Edit: Source code posted to [Hazware Unity Extensions on GitHub]

My personal inversion of control container is Unity . However, I occasionally find myself looking for functionality from the other .NET IoC containers I have used, such as Ninject and Castle Windsor . Here is the code that came out from trying to solve this need.

I was working on some Unit of Work code for NHibernate and I found the need to query the container to check if a type was registered. I checked the Unity documentation for the

 IUnityContainer.Resolve<>() 
method, and as usual, the documentation always seems to be missing the piece of information I need. It did not describe the result of calling the container for a type that is not registered. Having used Unity for a while now, I was pretty sure it through an exception, but just be sure, I wrote a quick test.

[Test]
public void TestUnity()
{
  IoC.Container.Resolve<IDisposable>();
}

And result:

Microsoft.Practices.Unity.ResolutionFailedException: Resolution of the dependency failed, type = "System.IDisposable", name ="". Exception message is: The current build operation (build key Build Key[System.IDisposable, null]) failed: The current type, System.IDisposable, is an interface and cannot be constructed. Are you missing a type mapping?

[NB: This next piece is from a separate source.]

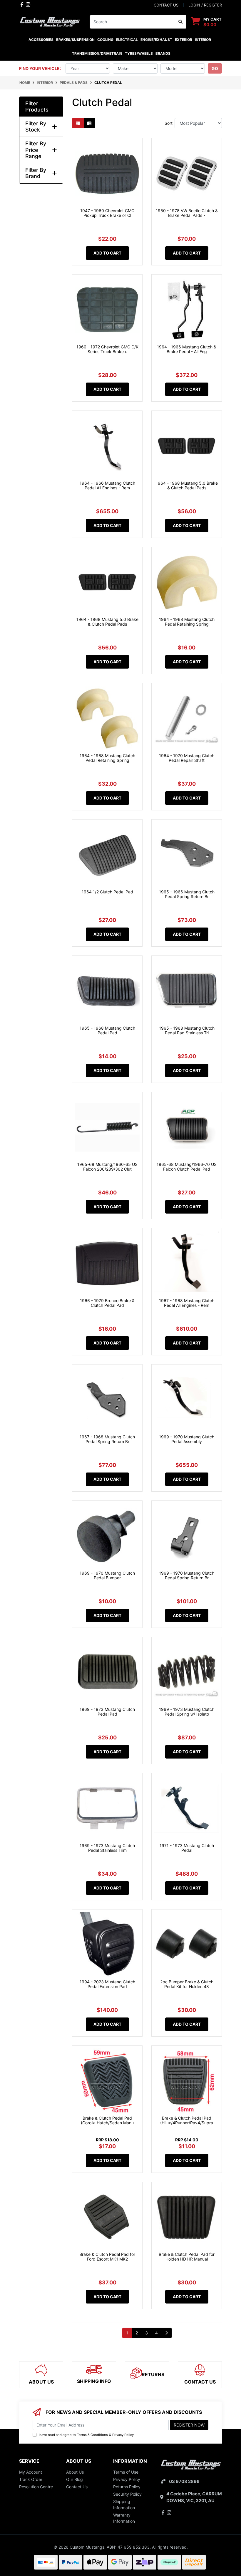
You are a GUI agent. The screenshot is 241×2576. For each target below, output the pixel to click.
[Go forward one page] (166, 2333)
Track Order (30, 2479)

I could not find another way to check for type registration, so off to Google I went. One discussion from the Unity discussion group seemed to cover this program [see: IsInstanceRegistered? ]. This seemed to be the answer, until I compared against my unit tests to validate my usage. The solution provided does not provide for checked for default or named registered types. The problem is that Unity has a keyed resolver in that it either returns a default registration that is unnamed, or a specifically named registration. Thus, it is possible for this check to return true, but for the Resolve call to fail. I wanted something more in line with Unity’s usage model.

I did find one other posted solution. That solution recommend just doing a ResolveAll and returning true if the collection was not empty. However, this is highly inefficient. It forces resolution of the types, triggering instantiation, even if not needed.